(出典:Link11 / Distributed Denial of Service Report First Half of 2020)

本連載の第72回で、ドイツのITセキュリティプロバイダーであるLink11社による、DDoS攻撃(注1)の発生状況に関する調査結果を紹介させていただいた(注2)が、同社による最新の調査結果が2020年8月6日に発表されたので、本稿ではこちらを紹介したいと思う。

なお第72回で紹介した報告書は、2018年の1年間における発生状況をまとめたものであったが、今回発表された最新版は、2020年の上半期の状況をまとめたものである(注3)。具体的には2020年1月1日から同年6月30日までの間に、同社のオペレーションセンターがネットワークをモニタリングして収集したデータが用いられている。

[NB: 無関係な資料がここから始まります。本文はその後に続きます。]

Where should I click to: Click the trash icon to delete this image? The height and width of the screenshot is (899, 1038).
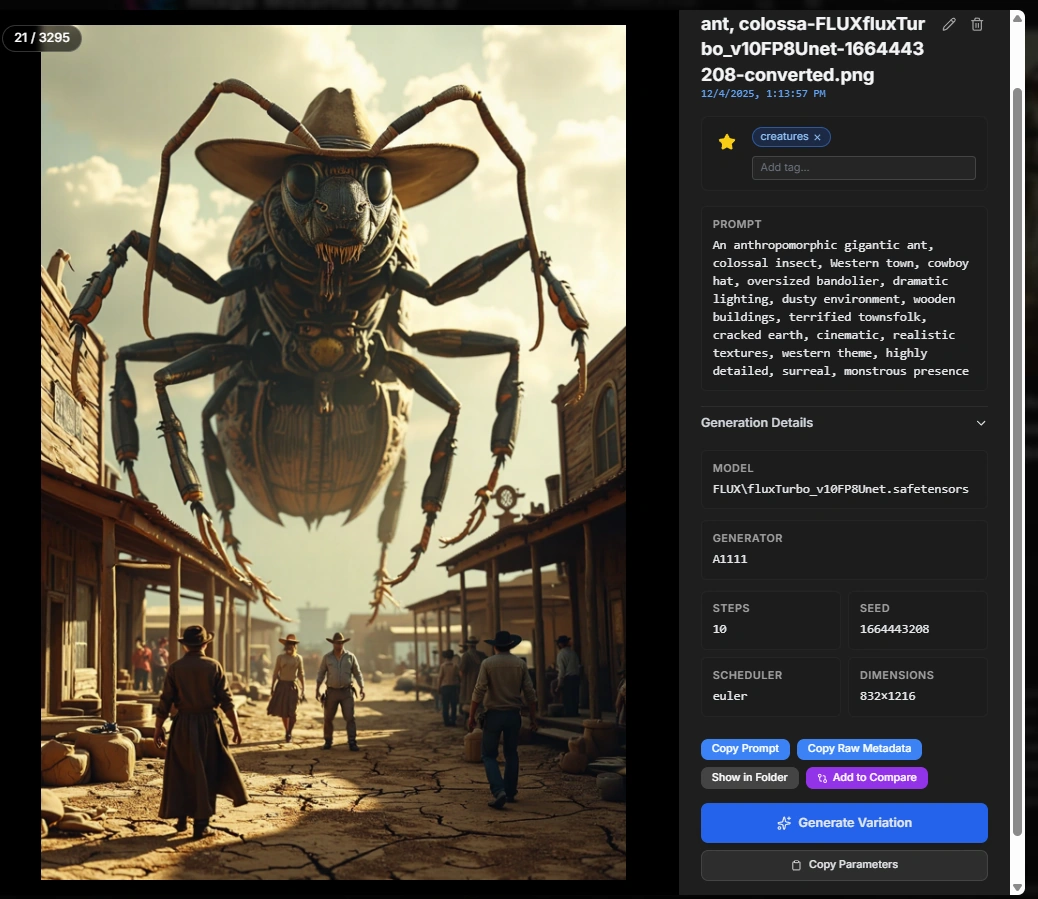click(977, 23)
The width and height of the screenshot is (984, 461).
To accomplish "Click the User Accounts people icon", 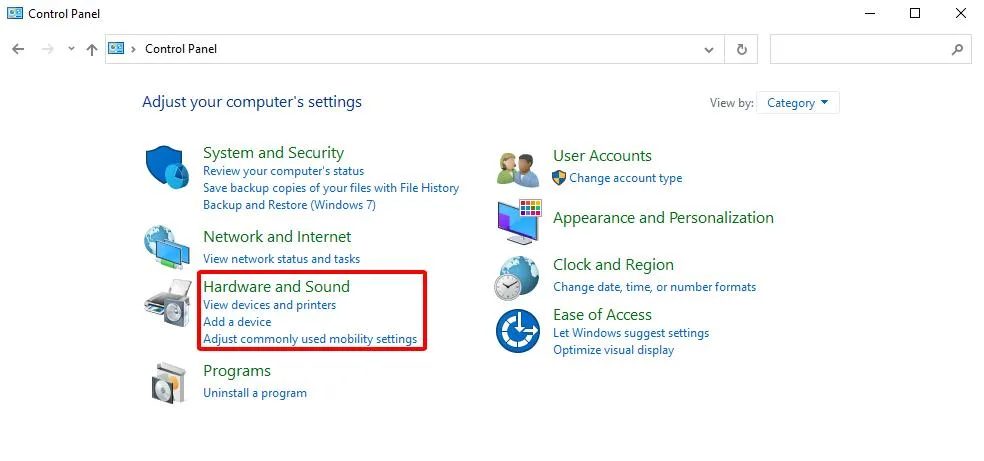I will (x=518, y=167).
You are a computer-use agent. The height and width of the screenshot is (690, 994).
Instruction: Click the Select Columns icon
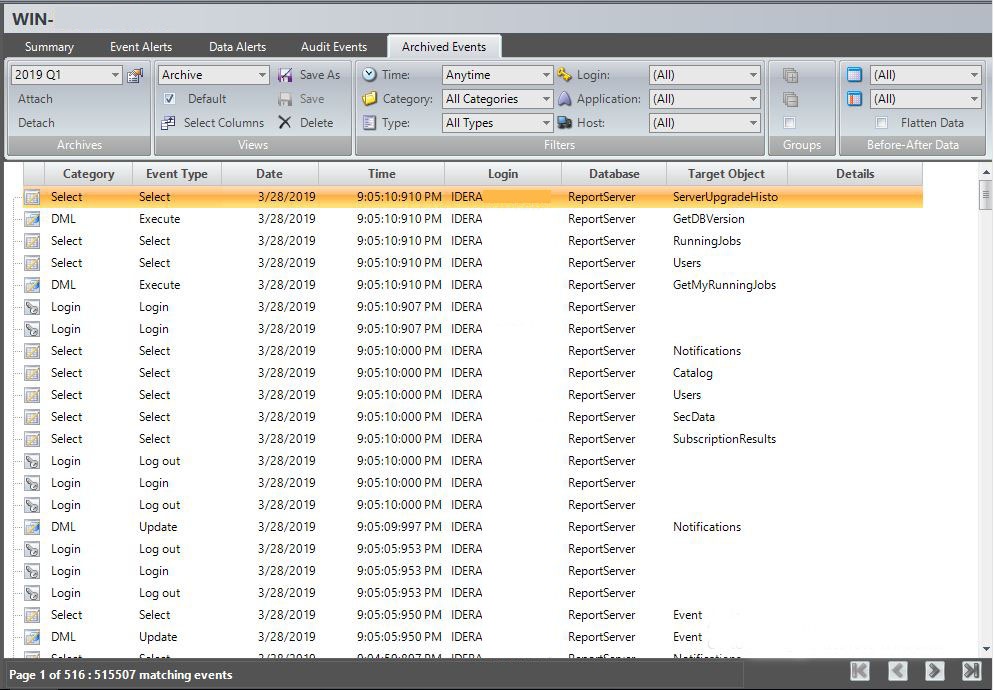(x=168, y=123)
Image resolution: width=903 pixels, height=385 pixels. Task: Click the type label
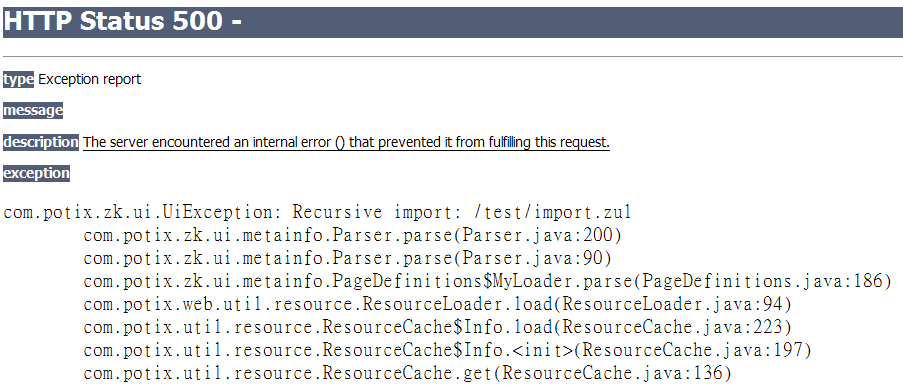(x=18, y=79)
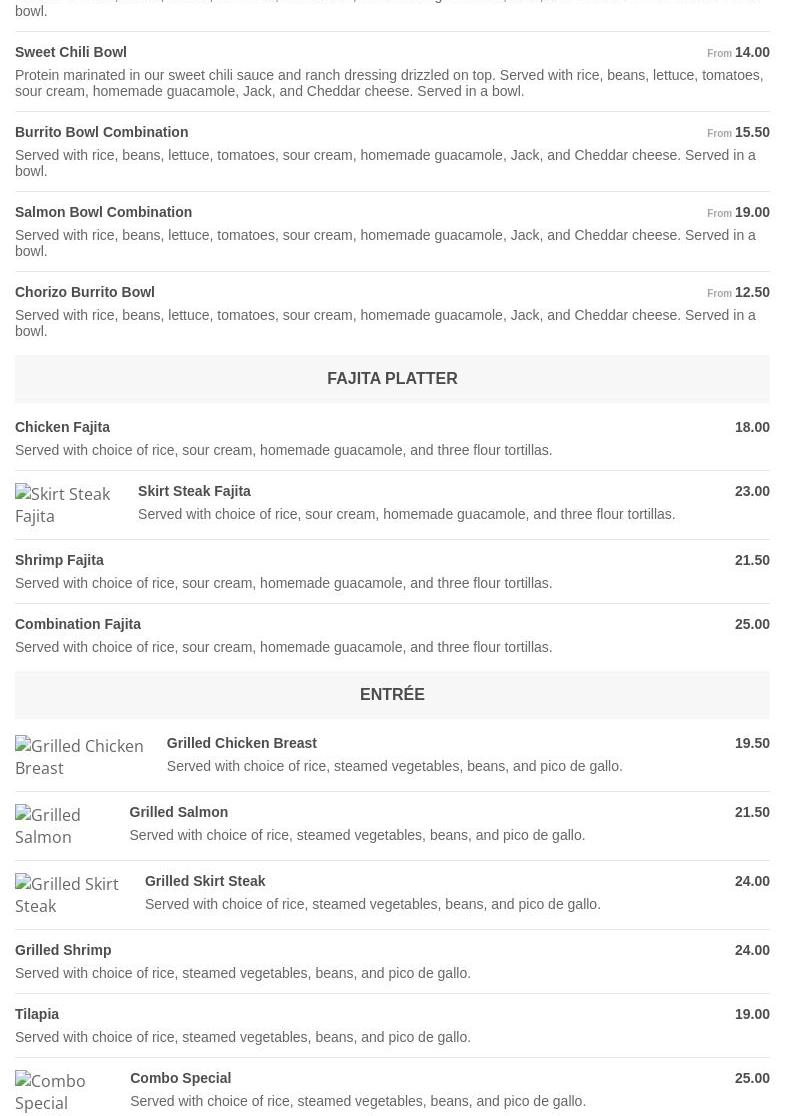Select the Grilled Salmon entrée title
This screenshot has height=1116, width=785.
[x=178, y=812]
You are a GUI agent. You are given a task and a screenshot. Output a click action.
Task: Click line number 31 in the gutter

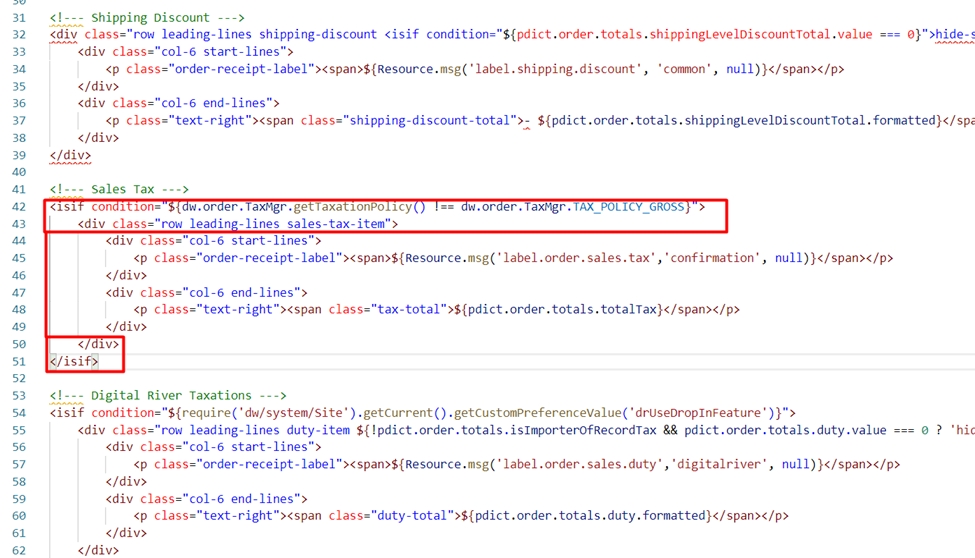coord(17,18)
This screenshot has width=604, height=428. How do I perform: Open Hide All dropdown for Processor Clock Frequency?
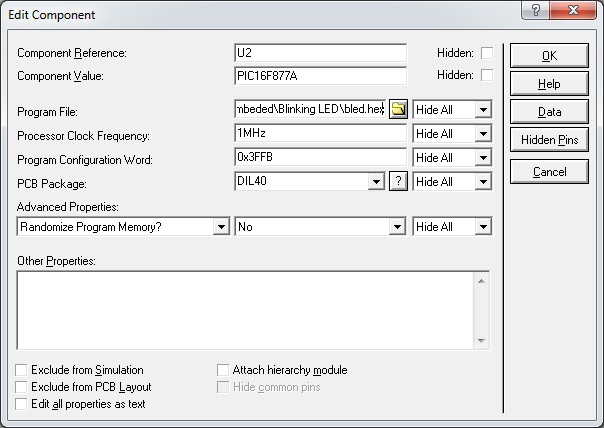(483, 133)
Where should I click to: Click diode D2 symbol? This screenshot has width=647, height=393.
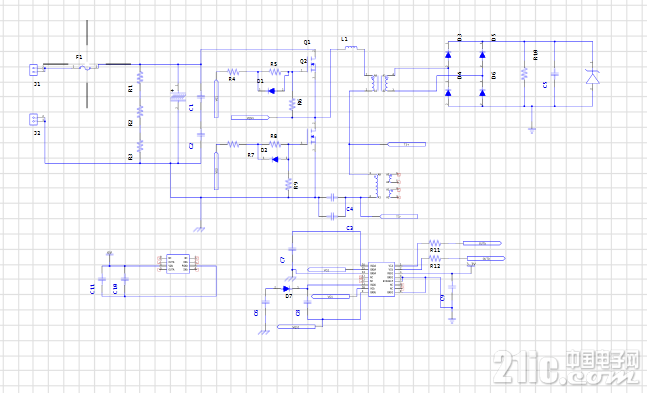pyautogui.click(x=275, y=159)
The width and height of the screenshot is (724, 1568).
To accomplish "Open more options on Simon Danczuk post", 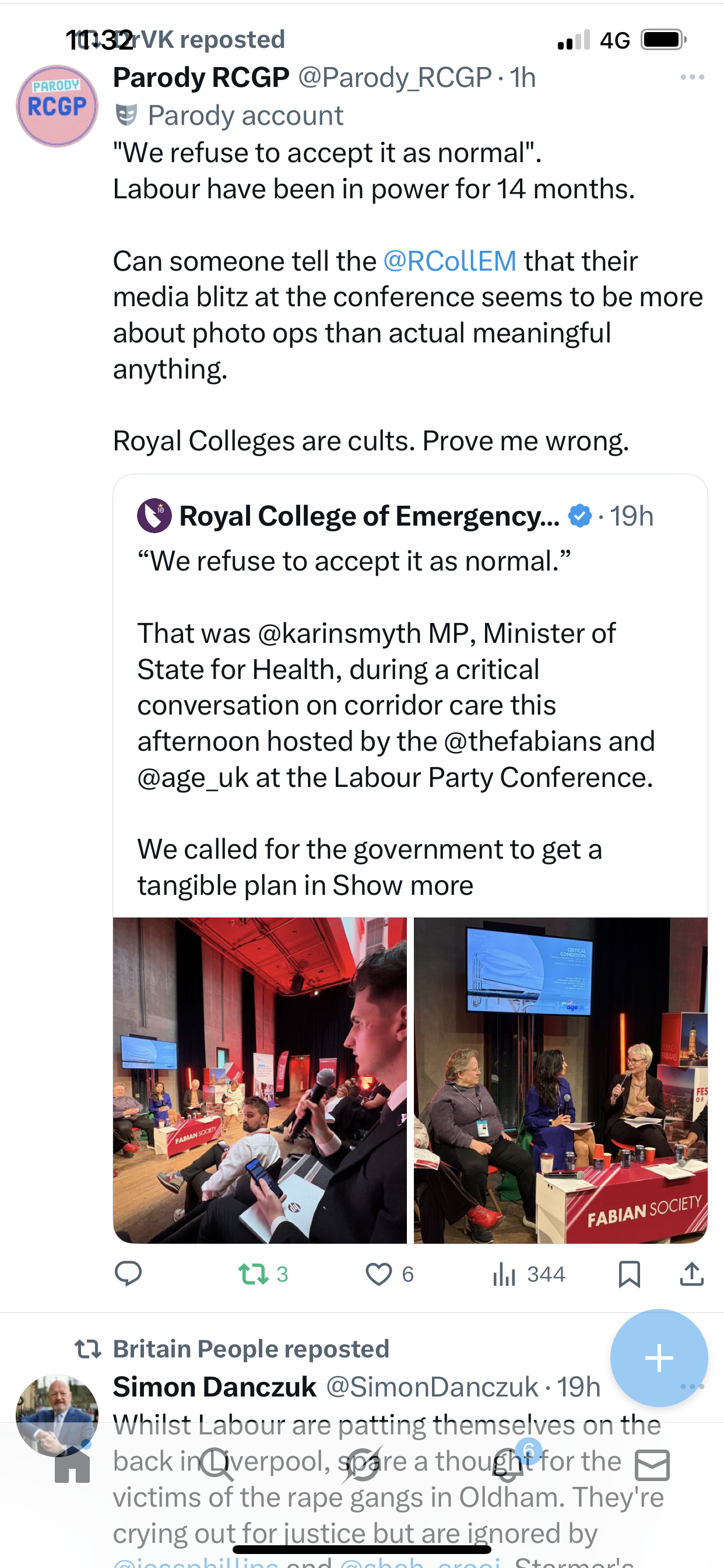I will (693, 1387).
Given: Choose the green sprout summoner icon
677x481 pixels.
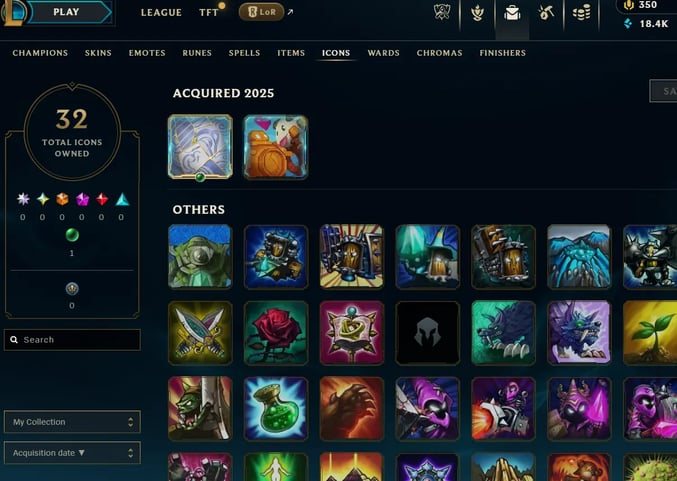Looking at the screenshot, I should (x=650, y=333).
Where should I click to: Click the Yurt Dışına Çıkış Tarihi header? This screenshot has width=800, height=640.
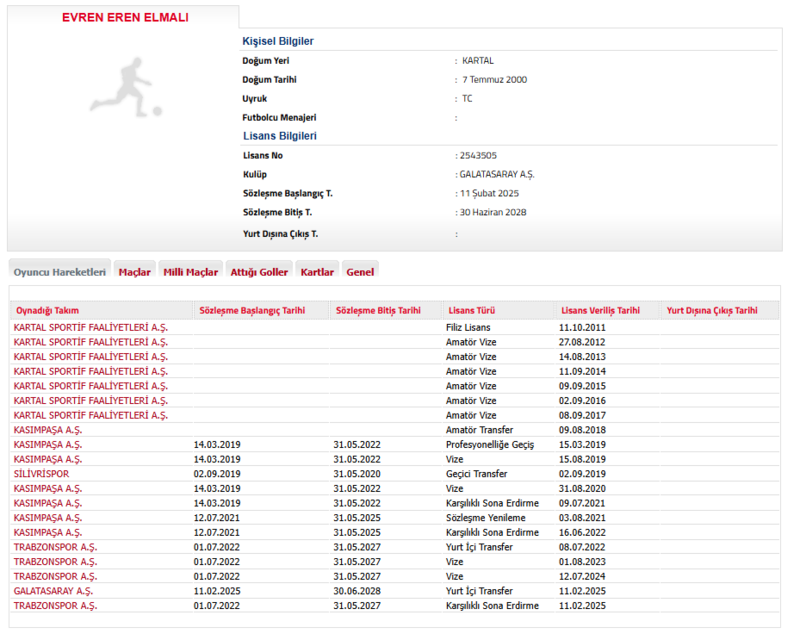pyautogui.click(x=712, y=311)
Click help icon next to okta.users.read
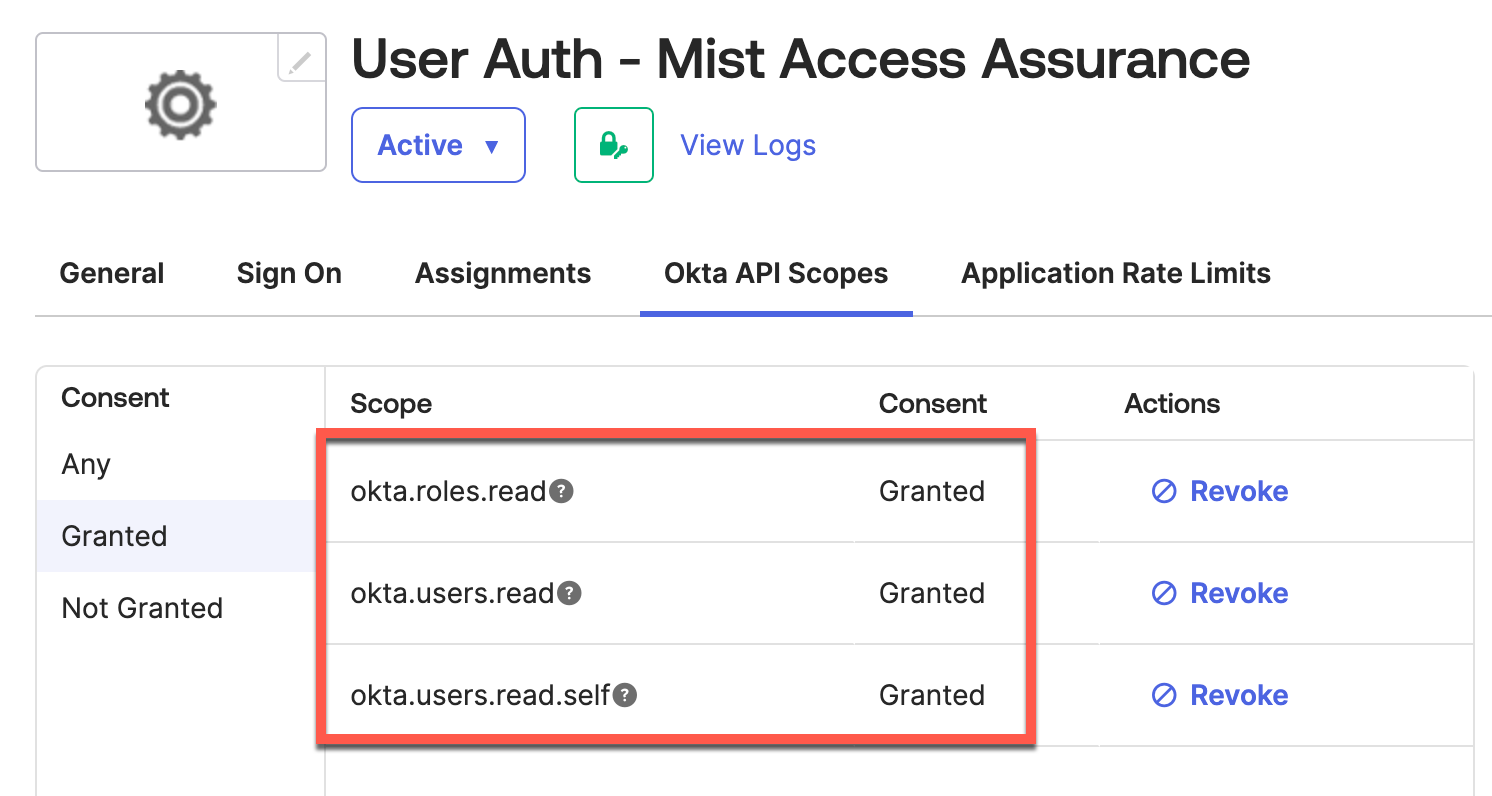 coord(570,593)
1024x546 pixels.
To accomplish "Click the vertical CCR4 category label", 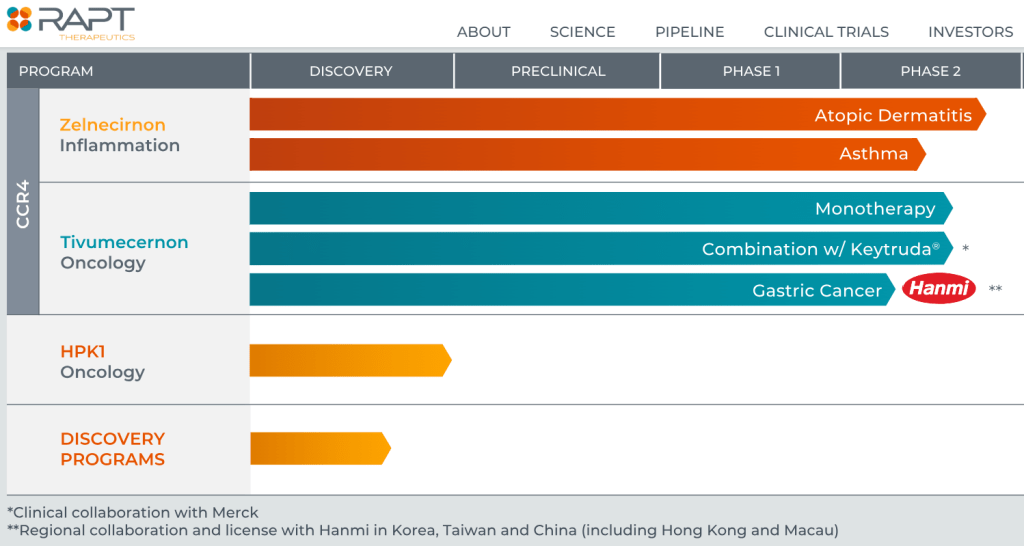I will [23, 203].
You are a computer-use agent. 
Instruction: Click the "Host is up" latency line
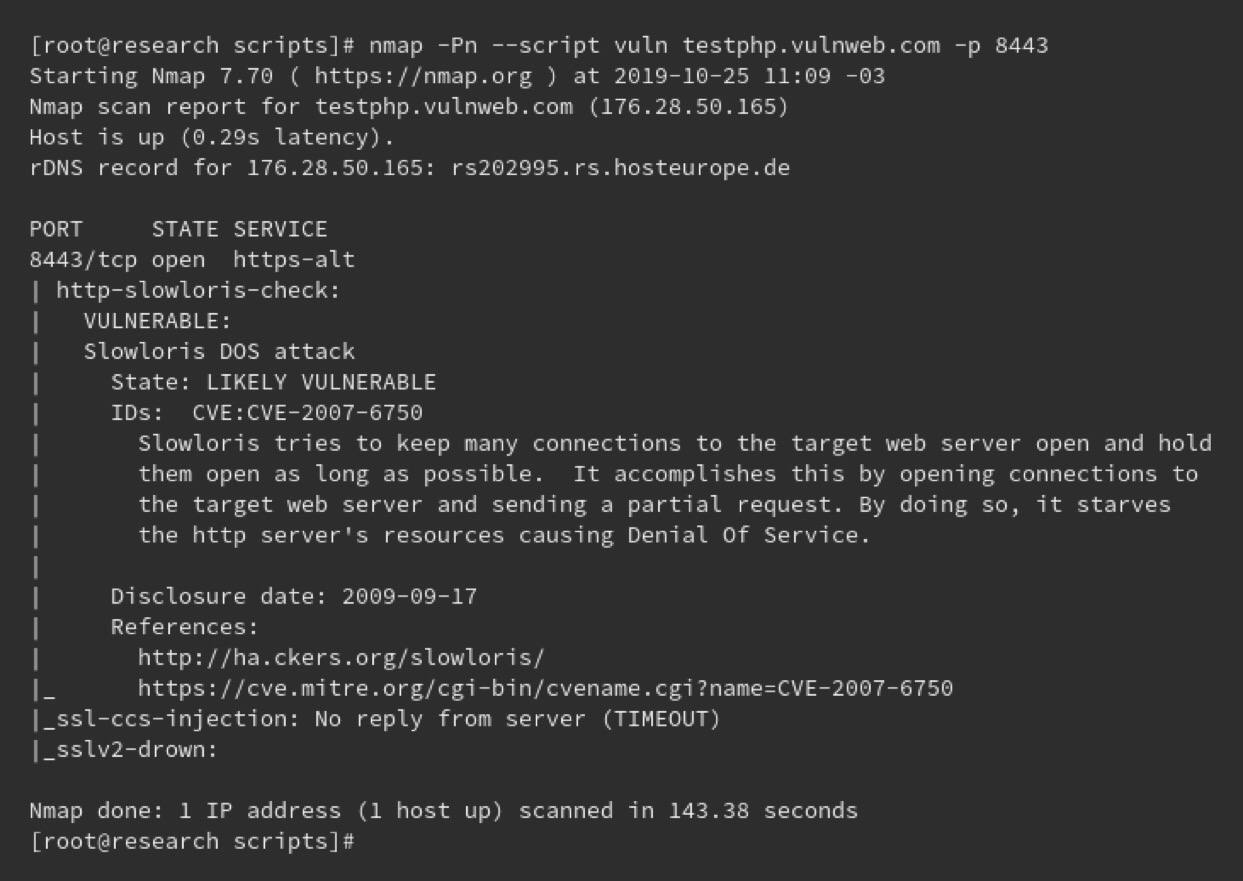coord(211,137)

本報告書ではまず、今年上半期のDDoS攻撃の背景事情として、新型コロナウイルスによるパンデミックの影響が解説されている。これによると、パンデミックの影響で在宅勤務を含むリモートワークが増えたことで、2月の初めから4月上旬までの間、世界中のインターネットにおける通信量が40%増加したという。このように全体的に通信量が増えている状況で、比較的少ないデータ量によるDDoS攻撃でも十分な効果が得られるようになったということが指摘されている。